- Interactive map of Isu Razi Pass

Third Approach
- Location: Gongshan county, Yunnan, China - Putao District, Kachin, Myanmar
- Range: Gaoligong Mountains, Hengduan Mountains
- Coordinates: 27°40′08″N 98°26′41″E﻿ / ﻿27.6689°N 98.4447°E

= Isu Razi Pass =

Border pass between China and Myanmar

Isu Razi Pass is a border pass between China's Yunnan province and Myanmar, close to the border with the Tibet Autonomous Region. To the north of the pass is the Gongshan Derung and Nu Autonomous County of China.
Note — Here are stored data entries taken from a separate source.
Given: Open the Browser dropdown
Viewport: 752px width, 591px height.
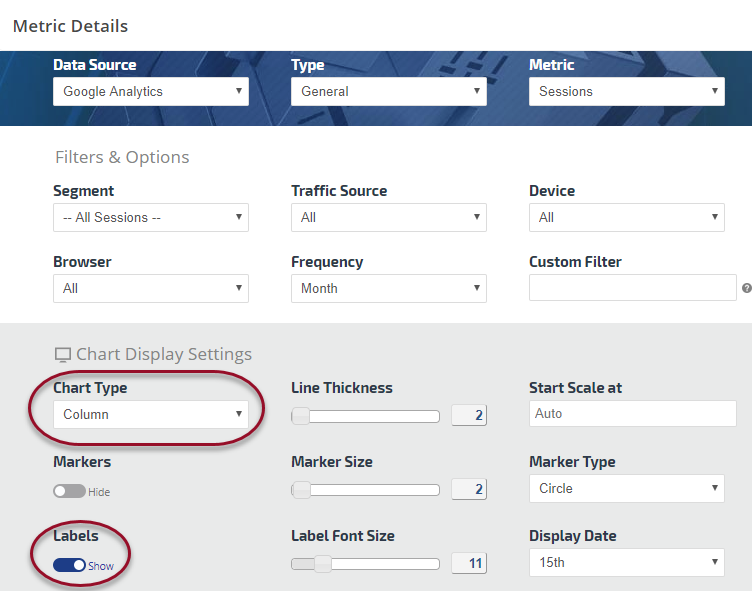Looking at the screenshot, I should (150, 288).
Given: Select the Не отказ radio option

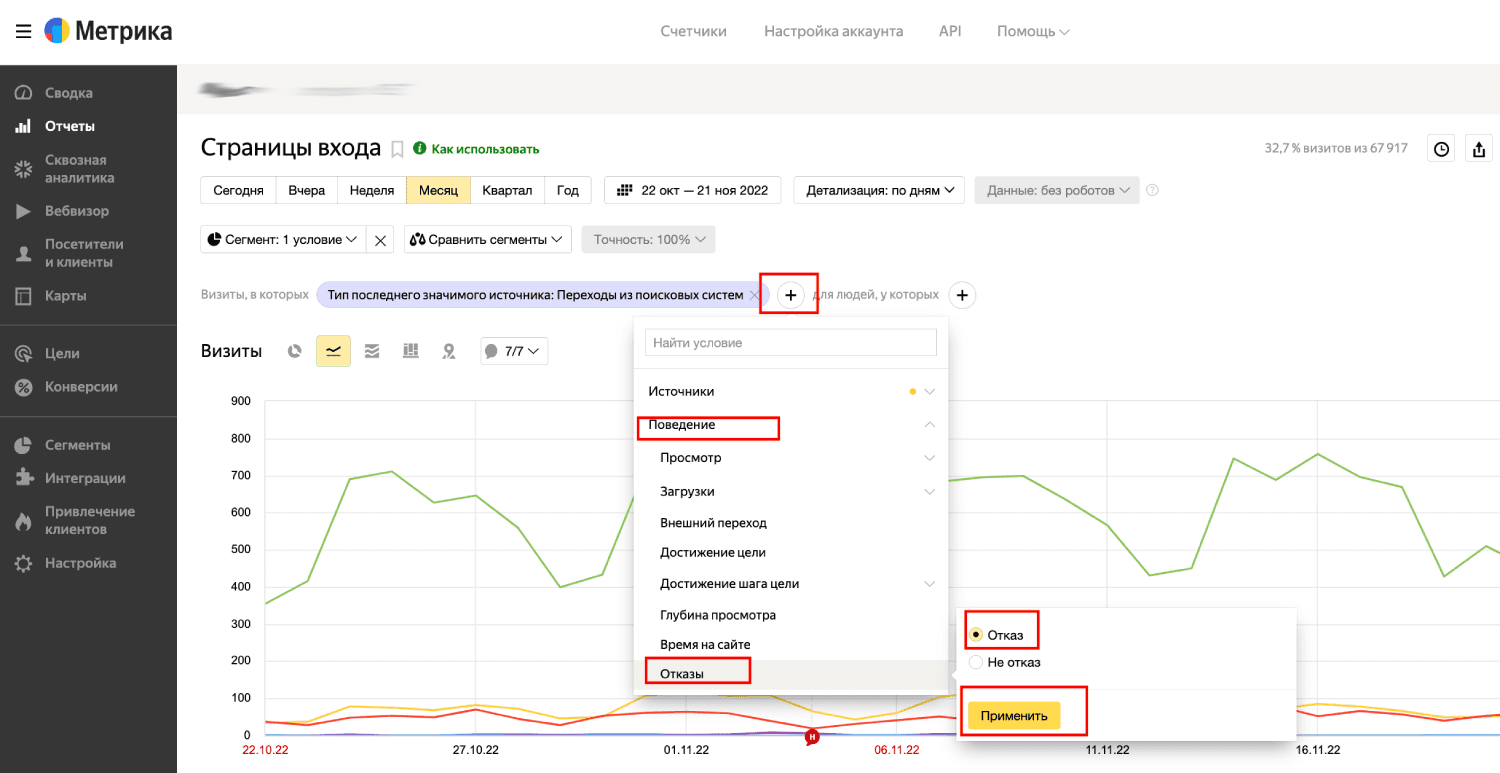Looking at the screenshot, I should pyautogui.click(x=976, y=662).
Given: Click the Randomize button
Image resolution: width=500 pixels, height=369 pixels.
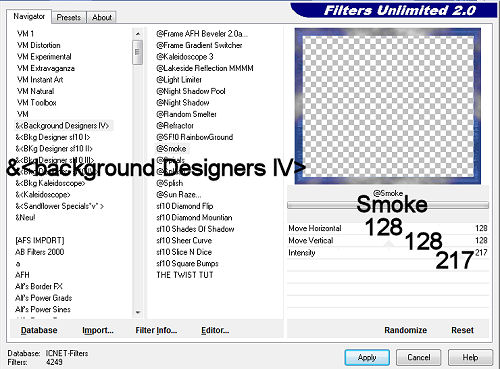Looking at the screenshot, I should tap(405, 330).
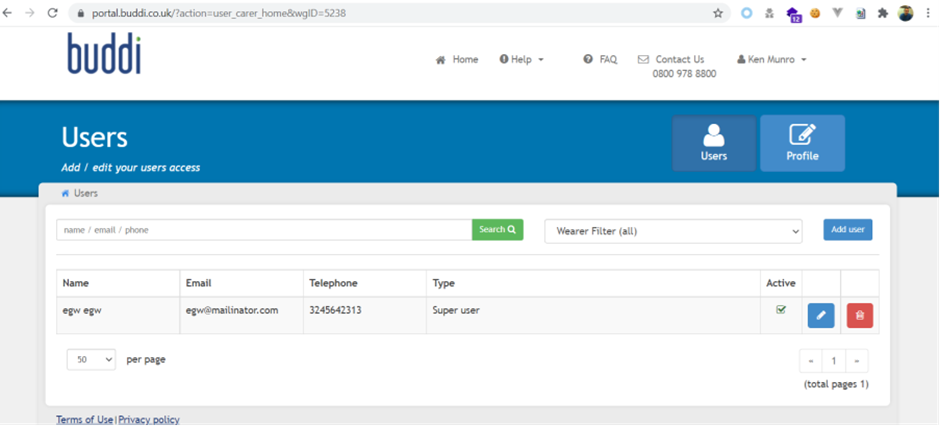940x426 pixels.
Task: Open Chrome's three-dot menu
Action: 928,13
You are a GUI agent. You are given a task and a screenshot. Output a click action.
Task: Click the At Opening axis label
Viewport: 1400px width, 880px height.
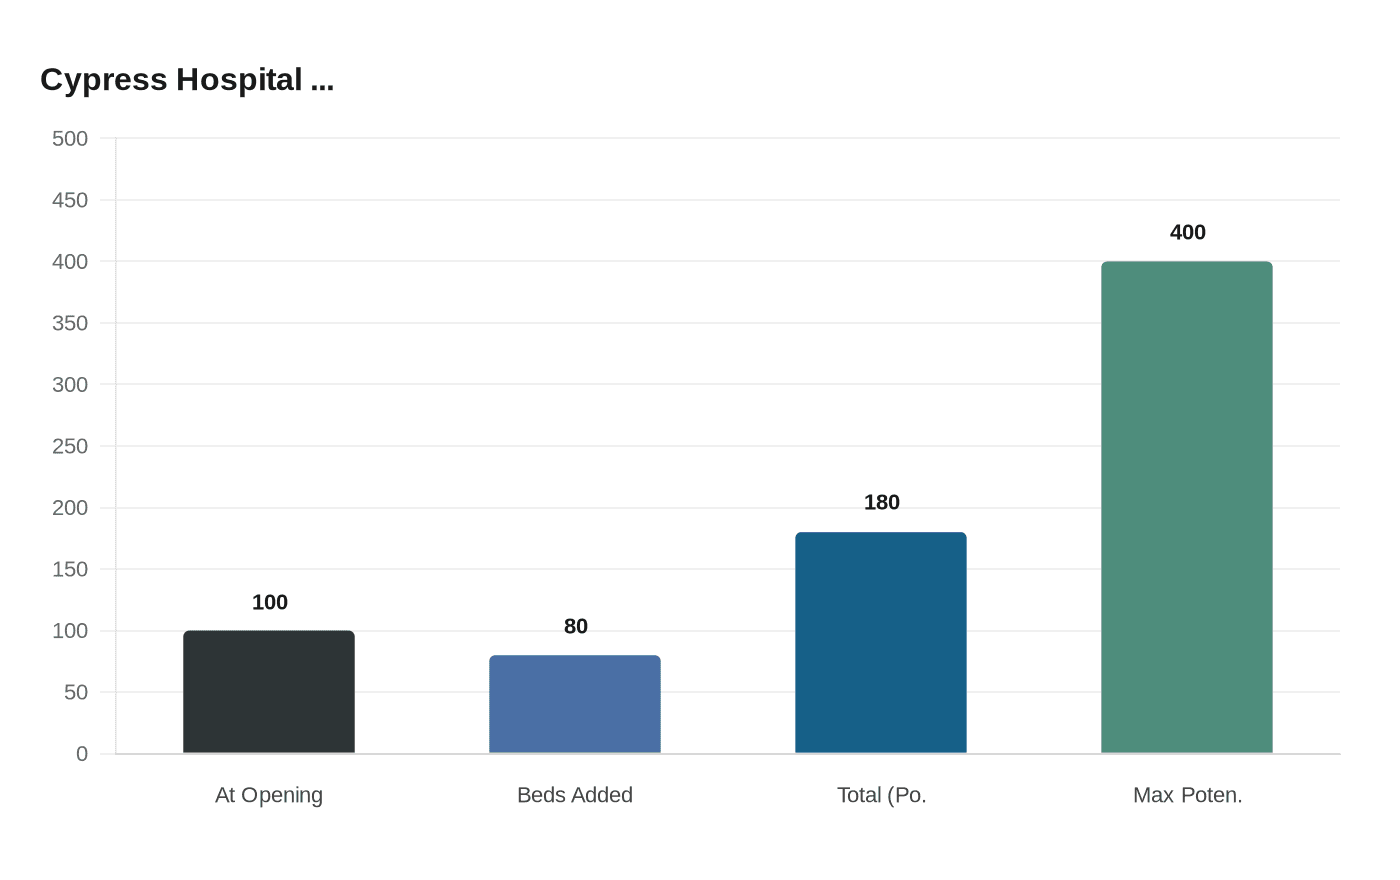[x=269, y=795]
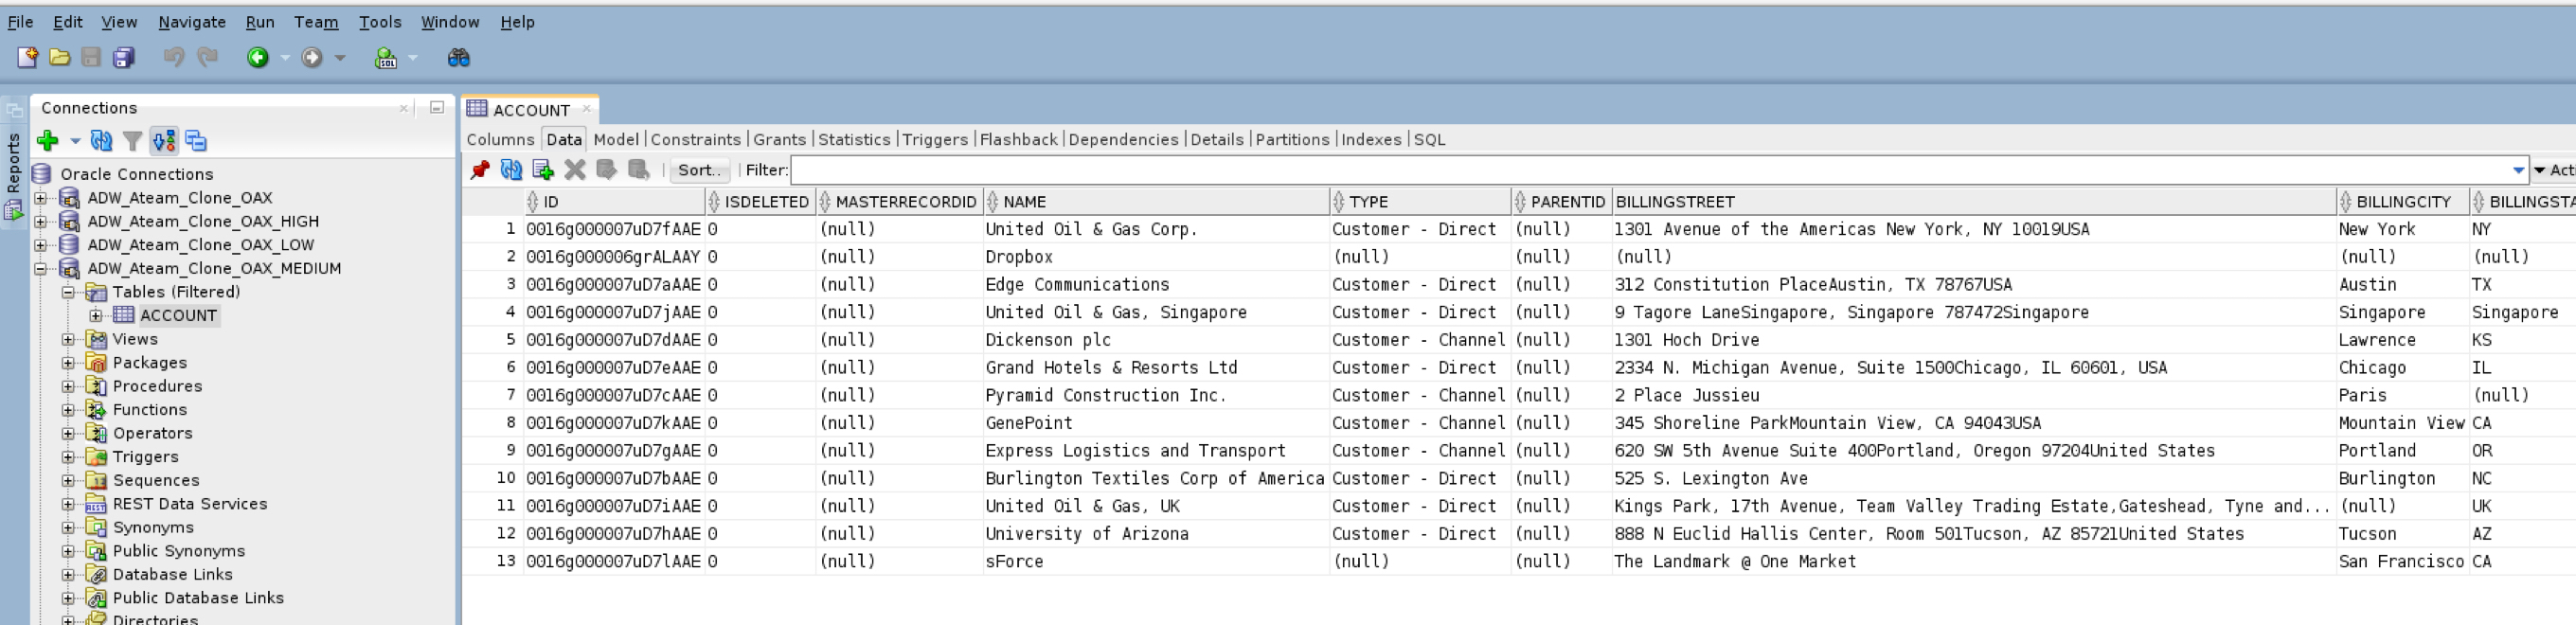Click the New file icon in toolbar
This screenshot has height=625, width=2576.
(x=27, y=58)
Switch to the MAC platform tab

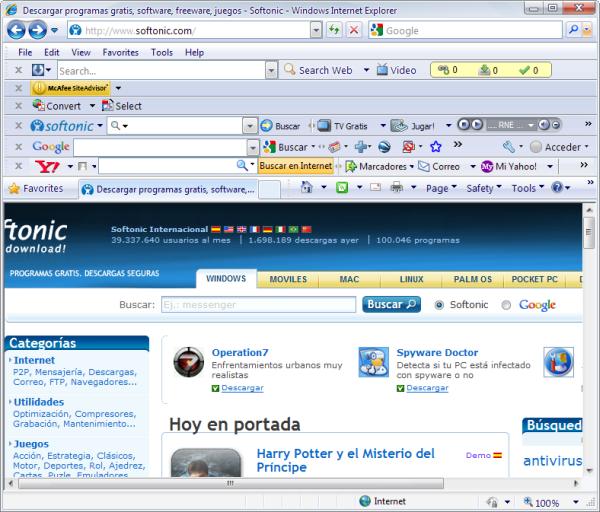pos(349,279)
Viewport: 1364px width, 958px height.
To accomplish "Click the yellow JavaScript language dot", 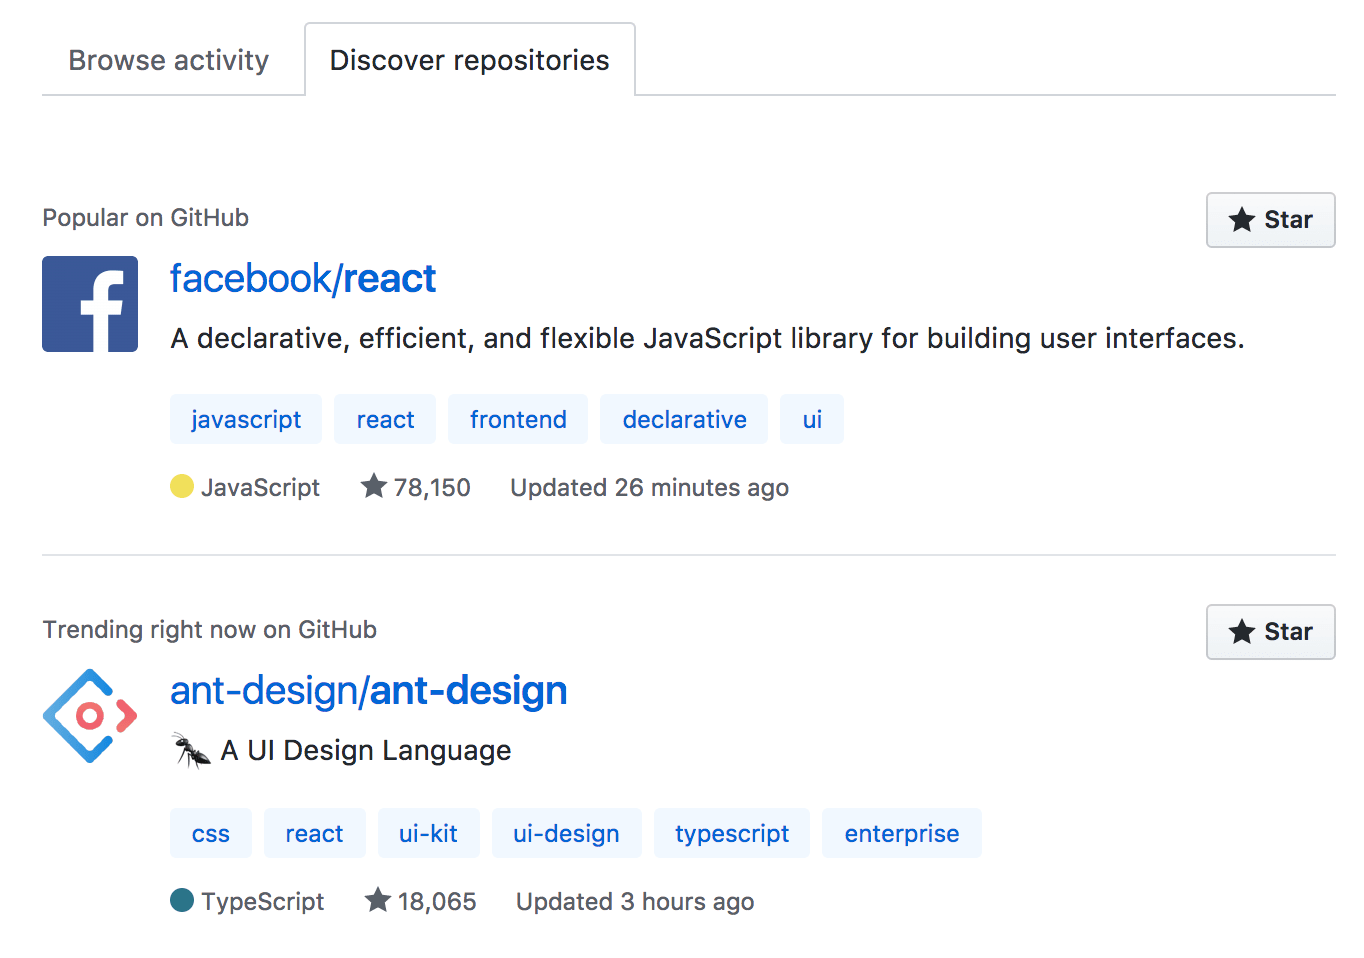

To the south is the Putao District of the Kachin State of Myanmar.

== Location ==
The Isu Razi Pass is described as lying on the Irrawaddy–Salween water-parting line.

In the Gongshan county to the north of the pass, the Dulong River (also called Taron or Derung river) flows down from the north, and makes a sharp bend to the west,
joining Myanmar's N'Mai Hka River, which is part of the Irrawaddy River basin.

To the southwest of the pass, other tributaries of the N'Mai Hka river flow south. The Salween River basin is to the east of the pass.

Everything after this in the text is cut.